Vous êtes invités à la soutenance de thèse de Muriel PERRIN dont l’intitulé est "Imagerie de diffusion à haute résolution angulaire : étude du modèle q-ball par couplage simulations-fantômes et applications au suivi de fibres et à la parcellisation du cortex".
Elle se déroulera mercredi 15 novembre à 9h30 dans la salle 104 du bâtiment des colloques (bâtiment 338) du campus d’Orsay (Université Paris Sud).
Devant les membres du jury : M. Nicholas Ayache, M. Habib Benali, M. Jacques Bittoun, M. André Constantinesco, M. Jean-François Mangin, M. Christop Segebarth et les membres invités : M. Denis Le Bihan et M. Cyril Poupon
Cette thèse, dirigée par André Constantinesco, a été encadrée par Jean-François Mangin et Cyril Poupon au SHFJ / CEA.
Un pot sera offert à l’issue de la soutenance.
Vous trouverez ci-joint le plan pour vous rendre au bâtiment 338 (encadré en rouge sur le plan). Il faut compter un quart d’heure de marche depuis la gare RER B Orsay-Ville. Les chemins possibles sont indiqués en gris clair sur le plan.
RESUME :
Au niveau microscopique, le mouvement des molécules d’eau dans la substance blanche du cerveau est principalement orienté le long des faisceaux de fibres axonales. Par la mesure de ce déplacement des molécules d’eau, l’IRM de diffusion permet d’étudier la microstructure des tissus de la matière blanche de façon non invasive.
Il existe de nombreux modèles locaux de la diffusion cérébrale. Le modèle standard du tenseur de diffusion (DTI) utilise des hypothèses trop fortes pour représenter fidèlement les géométries complexes correspondant aux croisements de fibres. L’émergence de l’imagerie de diffusion à haute résolution angulaire (HARDI) fournit l’opportunité de modéliser plus justement de telles géométries. Dans cette thèse nous exploitons le potentiel de l’imagerie q-ball.
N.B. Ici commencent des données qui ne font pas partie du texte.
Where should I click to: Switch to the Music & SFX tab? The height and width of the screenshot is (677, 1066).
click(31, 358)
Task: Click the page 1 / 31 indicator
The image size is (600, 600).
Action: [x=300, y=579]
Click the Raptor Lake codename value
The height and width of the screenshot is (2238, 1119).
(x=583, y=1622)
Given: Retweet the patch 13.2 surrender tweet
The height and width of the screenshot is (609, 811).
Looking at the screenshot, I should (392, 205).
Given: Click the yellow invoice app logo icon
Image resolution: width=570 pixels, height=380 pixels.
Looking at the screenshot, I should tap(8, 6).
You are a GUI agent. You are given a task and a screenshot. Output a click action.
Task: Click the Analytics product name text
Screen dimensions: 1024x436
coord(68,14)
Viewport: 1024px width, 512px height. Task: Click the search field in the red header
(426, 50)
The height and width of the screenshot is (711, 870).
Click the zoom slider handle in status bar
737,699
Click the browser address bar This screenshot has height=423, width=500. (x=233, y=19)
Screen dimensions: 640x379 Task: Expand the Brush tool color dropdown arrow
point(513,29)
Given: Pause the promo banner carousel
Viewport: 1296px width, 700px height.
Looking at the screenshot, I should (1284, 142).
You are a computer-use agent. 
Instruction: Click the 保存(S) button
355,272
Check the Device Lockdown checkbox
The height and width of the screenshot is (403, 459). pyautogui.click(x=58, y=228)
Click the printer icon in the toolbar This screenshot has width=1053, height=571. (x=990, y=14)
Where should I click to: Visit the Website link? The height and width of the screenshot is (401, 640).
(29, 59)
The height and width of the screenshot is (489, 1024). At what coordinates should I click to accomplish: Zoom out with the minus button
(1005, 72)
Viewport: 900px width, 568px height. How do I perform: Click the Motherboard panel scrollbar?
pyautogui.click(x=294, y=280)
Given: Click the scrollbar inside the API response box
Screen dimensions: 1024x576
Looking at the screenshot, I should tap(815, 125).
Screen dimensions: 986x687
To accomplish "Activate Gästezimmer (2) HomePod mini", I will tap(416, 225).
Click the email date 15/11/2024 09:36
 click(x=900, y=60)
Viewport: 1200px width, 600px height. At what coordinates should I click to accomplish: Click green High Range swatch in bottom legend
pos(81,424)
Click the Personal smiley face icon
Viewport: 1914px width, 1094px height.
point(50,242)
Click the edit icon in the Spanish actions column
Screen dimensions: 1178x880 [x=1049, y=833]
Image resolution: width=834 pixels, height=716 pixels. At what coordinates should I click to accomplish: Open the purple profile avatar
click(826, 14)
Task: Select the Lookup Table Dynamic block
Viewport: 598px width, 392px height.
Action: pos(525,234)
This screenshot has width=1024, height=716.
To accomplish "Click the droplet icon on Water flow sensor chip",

Cette méthode pousse plus loin que l’imagerie DTI l’idée selon laquelle les directions de fibres peuvent être déduites des maxima locaux de l’amplitude radiale des déplacements des molécules d’eau.
Dans ce travail de thèse, nous nous intéressons tout d’abord au problème direct soulevé par l’IRM de diffusion : connaissant une géométrie de croisement de fibre précise, quel est le signal fourni par cette technique ? Pour cela nous avons tout d’abord réalisé des fantômes physiques de diffusion, qui, à partir d’acquisitions sur IRM, vont pouvoir nous aider à valider le modèle q-ball. Nous avons également réalisé un simulateur numérique. Ce simulateur reconstruit le signal de diffusion à partir d’un modèle de marche aléatoire de particules, avec rebond élastique sur des membranes de fibres. La géométrie des croisements est identique à celle du fantôme physique ce qui nous permet de comparer les résultats acquis et simulés.
L’une des applications les plus attractives de l’IRM de diffusion est le suivi des faisceaux de fibres de la matière blanche. Pour résoudre ce problème inverse, nous proposons un algorithme de tractographie probabiliste régularisé, basé sur la fonction de distribution des orientations fournie par le modèle q-ball. La méthode est validée sur fantômes et appliquée à la détection du faisceau auditif primaire chez trois sujets. Par delà la simple reconstruction visuelle des trajectoires des faisceaux de fibres de la substance blanche, l’IRM de diffusion et les algorithmes de tractographie permettent d’inférer la connectivité anatomique cérébrale. Nous nous sommes donc, en dernier lieu intéressés à la parcellisation du manteau cortical à partir des informations de connectivité. La reproductibilité des résultats est étudiée pour trois sujets.
Les enjeux de ce travail sont multiples. D’une part, l’interprétation de la mesure fournie par l’IRM de diffusion n’est pas encore maîtrisée dans son ensemble. Il est donc nécessaire de travailler sur des fantômes physiques ou numériques pour mieux comprendre le phénomène. D’autre part, la structure du cerveau humain est encore mal connue et les outils de tractographie fournis par l’IRM de diffusion permettent de progresser utilement dans ce domaine.
Mots clés : IRM, diffusion, q-ball, fantômes, simulation, tractographie, connectivité, parcellisation, anisotropie, cerveau, matière blanche, faisceaux.